I don’t watch mainstream television any longer although I did watch six seasons of “Murder She Wrote” on my new Roku 3 over the weekend.
In case you’re wondering, that’s about 75 episodes, and writer/sleuth Jessica Fletcher (aka Angela Lansbury) is my new role model.
I’ve begun saying “mer-dah” just like Jessie, and I bought a wicker basket for my bike so I can peddle around my Mississippi version of Cabot Cove. (Note to myself: Befriend the local sheriff so I can help him solve the tough crimes.) I may even begin writing my columns on an old Royal type writer. But that’s a story for another day.
One of the nice things about the Roku is that programs are devoid of the dreaded commercial breaks for stuff you don’t want or need. I vaguely remember a Staples commercial where employees are in the middle of a giant mess and suddenly a reset button appears. Someone hits it and all is well again as quickly as you can say “Batrachomyomachy” which means making mountains out of a molehills, one of my great talents.
I’ve long thought humans should come equipped with a reset button to instantly and completely correct all the minor disasters in our lives. I figure I have an estimated half dozen each day – from lost key freak-outs to panic attacks from stupid snafus…like the one I had this month when I paid my cell phone bill on-line to the wrong company. I clicked on AT&T (my old carrier) rather than C-spire (my new carrier) and almost got my service canceled.
Well, Holy Christmas (someone said that on an episode of Murder She Wrote), I found the human reset button, folks, and it works like a charm. No batteries necessary.
I should write a book about this and make millions of dollars but you’re going to get it free of charge. (I do love Peanut Butter Cups and hydrangeas in case you want to express your appreciation.)
When life begins to spin out of control for reasons big or small, here’s what you do. You simply pump your palm out in front of you like the Supremes singing “Stop in the Name of Love.” You can swing your hips if you’re so inclined, while mentally shouting “Stop”. Take a deep cleansing breath, exhale and count out loud “five, four, three, two, one…Reboot.” Done and done. Peace and calm returns and you can resume your activities with a fresh new peaceful feeling. You calmly clean up the mess and start over.

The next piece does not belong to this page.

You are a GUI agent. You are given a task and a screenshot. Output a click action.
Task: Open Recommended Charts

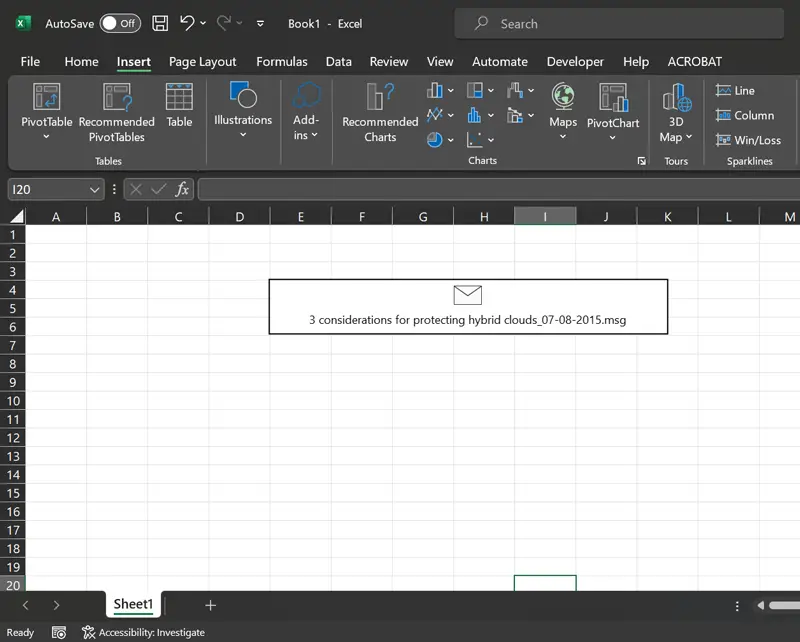point(378,112)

A friend uses this trick with her second grade class to bring order in less than ten seconds. If it works for seven year olds, think what it can do for you. When I lose control I typically lose my temper, burst into tears and throw the nearest object up against the wall. This technique is a much less destructive solution to life’s curve balls and you won’t have to be apologizing all the time.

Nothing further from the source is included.